-------- Provided text
Fast Track: Local Jupyter

bash
# 1. Install requirements
pip install -r requirements.txt

# 2. Configure Databricks Connect
databricks configure --profile my_profile

# 3. Launch Jupyter and open adhoc_exploration.ipynb
jupyter lab

Key Differences:

  • Databricks (.py): Uses magic commands (%pip, %sql), dbutils.widgets.text() for params
  • Local (.ipynb): Pure Python, direct variable assignment, requires Databricks Connect

When to Use This Skill

  • Building data exploration tools for Bronze/Silver/Gold layers
  • Debugging data quality issues
  • Creating interactive analysis notebooks
  • Validating schema changes
  • Testing query patterns before production
  • Testing Metric Views and monitoring tables
  • Cross-layer data flow validation (Bronze → Silver → Gold)

Critical Rules

1. Dual-Format Requirement

CRITICAL: Create both .py (Databricks workspace) and .ipynb (local Jupyter) formats.

Why: Magic commands (%pip, %sql, dbutils.library.restartPython()) only work in Databricks workspace, not with Databricks Connect.
----------------
-------- Data
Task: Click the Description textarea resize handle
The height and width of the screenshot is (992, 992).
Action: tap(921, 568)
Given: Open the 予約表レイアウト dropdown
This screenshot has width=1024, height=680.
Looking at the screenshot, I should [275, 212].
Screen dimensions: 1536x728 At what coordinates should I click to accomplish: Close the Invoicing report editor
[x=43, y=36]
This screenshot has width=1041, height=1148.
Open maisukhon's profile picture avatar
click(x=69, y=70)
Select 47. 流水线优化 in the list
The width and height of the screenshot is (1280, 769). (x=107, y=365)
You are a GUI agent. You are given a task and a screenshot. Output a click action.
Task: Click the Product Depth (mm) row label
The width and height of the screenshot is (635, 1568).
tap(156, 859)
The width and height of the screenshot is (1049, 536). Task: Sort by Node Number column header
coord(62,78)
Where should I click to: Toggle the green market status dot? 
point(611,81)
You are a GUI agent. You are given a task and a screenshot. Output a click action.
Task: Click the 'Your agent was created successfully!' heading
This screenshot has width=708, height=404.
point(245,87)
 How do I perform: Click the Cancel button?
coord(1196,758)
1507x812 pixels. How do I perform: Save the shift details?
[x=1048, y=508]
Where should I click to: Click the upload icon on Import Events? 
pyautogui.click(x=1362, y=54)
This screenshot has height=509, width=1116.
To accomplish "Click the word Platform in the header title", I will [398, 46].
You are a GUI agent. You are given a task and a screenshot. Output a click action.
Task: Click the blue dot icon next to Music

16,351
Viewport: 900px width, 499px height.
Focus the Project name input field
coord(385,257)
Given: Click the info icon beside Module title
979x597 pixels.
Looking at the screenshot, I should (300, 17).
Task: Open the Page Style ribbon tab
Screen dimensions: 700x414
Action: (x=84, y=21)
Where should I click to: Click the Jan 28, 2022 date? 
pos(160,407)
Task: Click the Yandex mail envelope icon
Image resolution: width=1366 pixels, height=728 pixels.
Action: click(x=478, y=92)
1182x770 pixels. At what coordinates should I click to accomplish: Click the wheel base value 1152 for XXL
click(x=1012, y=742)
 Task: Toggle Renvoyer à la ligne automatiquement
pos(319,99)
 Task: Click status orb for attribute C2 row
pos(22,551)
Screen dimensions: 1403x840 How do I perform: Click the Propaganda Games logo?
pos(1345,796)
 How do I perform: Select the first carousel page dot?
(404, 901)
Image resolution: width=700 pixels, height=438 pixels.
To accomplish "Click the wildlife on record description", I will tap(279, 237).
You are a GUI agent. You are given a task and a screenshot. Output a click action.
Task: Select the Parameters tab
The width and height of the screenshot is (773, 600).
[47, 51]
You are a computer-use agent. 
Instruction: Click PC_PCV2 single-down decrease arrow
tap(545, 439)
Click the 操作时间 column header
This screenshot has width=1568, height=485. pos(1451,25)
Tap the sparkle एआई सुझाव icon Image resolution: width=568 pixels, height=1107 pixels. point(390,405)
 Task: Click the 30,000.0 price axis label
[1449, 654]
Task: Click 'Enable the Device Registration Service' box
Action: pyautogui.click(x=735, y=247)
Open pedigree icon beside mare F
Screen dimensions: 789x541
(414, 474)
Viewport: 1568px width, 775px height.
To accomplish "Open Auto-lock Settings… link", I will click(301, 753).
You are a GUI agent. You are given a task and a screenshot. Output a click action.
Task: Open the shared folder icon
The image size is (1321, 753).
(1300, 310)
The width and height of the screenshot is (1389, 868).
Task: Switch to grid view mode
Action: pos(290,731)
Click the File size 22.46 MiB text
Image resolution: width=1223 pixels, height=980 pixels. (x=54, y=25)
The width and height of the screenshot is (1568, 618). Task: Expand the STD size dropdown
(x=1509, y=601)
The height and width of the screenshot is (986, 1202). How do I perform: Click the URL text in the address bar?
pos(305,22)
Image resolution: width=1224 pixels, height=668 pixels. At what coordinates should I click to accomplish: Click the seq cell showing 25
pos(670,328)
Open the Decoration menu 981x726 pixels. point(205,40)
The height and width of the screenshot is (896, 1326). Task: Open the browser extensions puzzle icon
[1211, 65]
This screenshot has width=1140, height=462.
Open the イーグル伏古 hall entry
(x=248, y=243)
----------------
● **Task requirements**
1. Copy the Databricks notebook guide word for word, starting at "When to Use" and ending at "Silver → Gold)".
2. Proceed with the Databricks notebook guide, picking up right after its final sentence.
This material has no connection to the Databricks notebook guide.

● **Results by task**
1.
When to Use This Skill

  • Building data exploration tools for Bronze/Silver/Gold layers
  • Debugging data quality issues
  • Creating interactive analysis notebooks
  • Validating schema changes
  • Testing query patterns before production
  • Testing Metric Views and monitoring tables
  • Cross-layer data flow validation (Bronze → Silver → Gold)

2.
2. Spark Session Initialization

CRITICAL: Must specify either .serverless() or .clusterId() — default will fail:

python
# ✅ CORRECT
spark = DatabricksSession.builder.serverless().profile("profile").getOrCreate()
# OR
spark = DatabricksSession.builder.clusterId("cluster-id").getOrCreate()

# ❌ WRONG
spark = DatabricksSession.builder.getOrCreate()  # Exception: Cluster id or serverless required

3. Widget Fallback Pattern

Always use widget fallback pattern for cross-environment compatibility:

python
# Default values
catalog = "default_catalog"

# Try widgets (Databricks workspace), fall back to defaults
try:
    dbutils.widgets.text("catalog", catalog, "Catalog")
    catalog = dbutils.widgets.get("catalog")
except Exception:
    # Widgets not available (Databricks Connect)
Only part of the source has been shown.